The probability of detecting this solitary high-energy neutrino was only 1 in 500. “This is the first neutrino linked to a tidal disturbance event, and it gives us valuable evidence,” said Stein. “Tidal disturbance events are not well understood. Detection of the neutrino indicates the existence of a central and powerful motor near the accretion disk, spewing out fast particles. And the combined analysis of the telescope data radio, optical and ultraviolet gives us more evidence that TDE acts as a gigantic particle accelerator. “

This is yet another example of all the new knowledge to be gained by combining multiple data sources to get different perspectives on the same celestial event. “The combined observations demonstrate the power of multi-messenger astronomy,” said co-author Marek Kowalski of DESY and Humboldt University in Berlin. “Without the detection of the tidal disturbance event, the neutrino would be just one of many. And without the neutrino, observing the tidal disturbance event would be just one of many. It was only through the combination that we could find the accelerator and learn something. new about the processes inside. “

As for the future, “we may only see the tip of the iceberg here.

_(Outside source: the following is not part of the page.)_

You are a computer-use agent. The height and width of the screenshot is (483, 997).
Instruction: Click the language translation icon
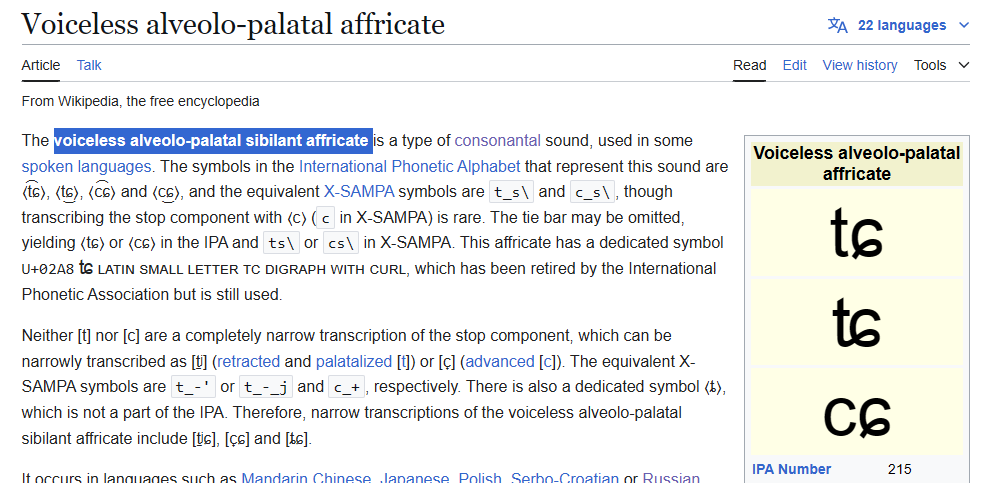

In the future, we expect to find many more associations between high energy neutrinos and their sources, ”said Francis Halzen of the University of Wisconsin-Madison. who was not directly involved in the study. “A new generation of telescopes is being built that will provide greater sensitivity to TDEs and other prospective neutrino sources. Even more essential is the planned expansion of the IceCube neutrino detector which would increase the number of detections of at least ten times. cosmic neutrinos. “

DOI: Astronomy of Nature, 2021. 10.1038 / s41550-020-01295-8

DOI: Nature Astronomy, 2021. 10.1038 / s41550-021-01305-3 (About DOIs).